Carroll County officials say they have proof that salaries and benefits have improved for government employees over the past few years: Three high-ranking staff members recently returned after leaving for higher-paying jobs with Howard County.
Before 2002, the salary situation was dire, said Carole V. Hammen, Carroll's human resources director.
But since salary steps and a pension plan were implemented in fiscal 2004, qualified employees have returned, and vacancies have disappeared.
The publication of the county's first annual personnel report last week sharpened the focus on those improvements. While employees make more on average in Howard, Frederick and Baltimore counties, Hammen said, Carroll is poised to be competitive.
"We did not have any kind of salary plan before," Hammen said. "During every budget year, the commissioners would go through all the obligations. If anything was left over, county employees might get something, and they might not."
As of February, the average county employee earned $37,700 -- $1,000 more for those in the sheriff's and state's attorney's offices. In contrast, the average Howard County employee earns almost $15,000 more, said Art Griffin, Howard's chief of classification and pay.
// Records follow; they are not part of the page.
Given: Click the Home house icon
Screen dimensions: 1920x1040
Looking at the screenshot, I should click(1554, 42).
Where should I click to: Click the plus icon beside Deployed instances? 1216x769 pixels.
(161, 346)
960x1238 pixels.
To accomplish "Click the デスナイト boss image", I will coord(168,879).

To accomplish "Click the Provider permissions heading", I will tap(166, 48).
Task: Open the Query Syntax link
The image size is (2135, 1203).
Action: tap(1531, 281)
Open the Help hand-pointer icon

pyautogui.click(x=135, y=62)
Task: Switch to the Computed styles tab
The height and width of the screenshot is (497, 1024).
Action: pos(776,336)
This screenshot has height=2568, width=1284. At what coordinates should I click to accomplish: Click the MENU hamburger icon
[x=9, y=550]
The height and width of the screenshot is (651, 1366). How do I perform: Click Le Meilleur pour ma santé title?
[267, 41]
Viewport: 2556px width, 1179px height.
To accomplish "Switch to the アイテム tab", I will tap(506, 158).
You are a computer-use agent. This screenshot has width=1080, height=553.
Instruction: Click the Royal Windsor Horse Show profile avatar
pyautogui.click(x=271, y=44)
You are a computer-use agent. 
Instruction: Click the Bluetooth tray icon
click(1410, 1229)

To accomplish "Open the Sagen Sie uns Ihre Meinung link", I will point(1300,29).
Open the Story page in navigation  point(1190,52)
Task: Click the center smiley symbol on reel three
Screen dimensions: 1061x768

Griffin said Carroll offers more reasonable salaries now.
"That doesn't necessarily mean we're in the same place, but relative to the cost of living, salaries are now competitive enough," Griffin said.
Baltimore and Frederick counties have almost twice as many government employees per 1,000 residents as Carroll, according to the personnel report. Howard has about three more employees per capita than Carroll. With almost 900 full-time employees in fiscal 2005, Carroll has 5.4 employees per 1,000 residents.
"We're never going to be exactly like Howard or Frederick," Hammen said. "But we're going to be on the same playing field."
The pension and salary-step plan lured Joseph Varrone back to become Carroll's auditing administrator in September. Previously, the Manchester resident commuted for four years to Howard as a budget officer, a position that he had held for the previous four years in Carroll.
Although Howard employees make higher salaries, Varrone said he is satisfied with his career path in Carroll.
"The commissioners are open-minded to creative solutions to the county's problems," Varrone said. "That to me is more important than the money."
Jeff Topper, the county's budget bureau chief, and J. Michael Evans, director of public works, expressed similar sentiments.
Commuting to Howard County from his home in Hanover, Pa., was tiring for Topper, even though higher pay lured him there as a financial management chief in 2000. A budget and then financial analyst in Carroll starting in 1989, Topper returned as budget chief in 2004.
Evans went to Howard as an inspections director, after resigning from the Carroll commissioners' Cabinet in 2000. He returned to the county as director of public works last year.
"At the time I left, there was no predictable step," Evans said. "When the new Board of Commissioners came in 2002, they brought us pretty much squarely into the 21st century. ...We used to joke that Carroll was a training camp for Howard County employees."
The Department of Public Works still has problems recruiting truck drivers and equipment operators, Evans said, but most of the competition comes from the private sector.
The average state employee also makes more than the average Carroll County employee under an 18-step salary schedule and has put in more years of service. While Carroll employees serve the county for an average of 11 years, state employees have worked 13 years at the state level and earn $42,700, Hammen said.
Those employees rarely give up their state pensions to come to work for the county, she said. The only exception is retired state police employees, who work for the sheriff's office while receiving pensions.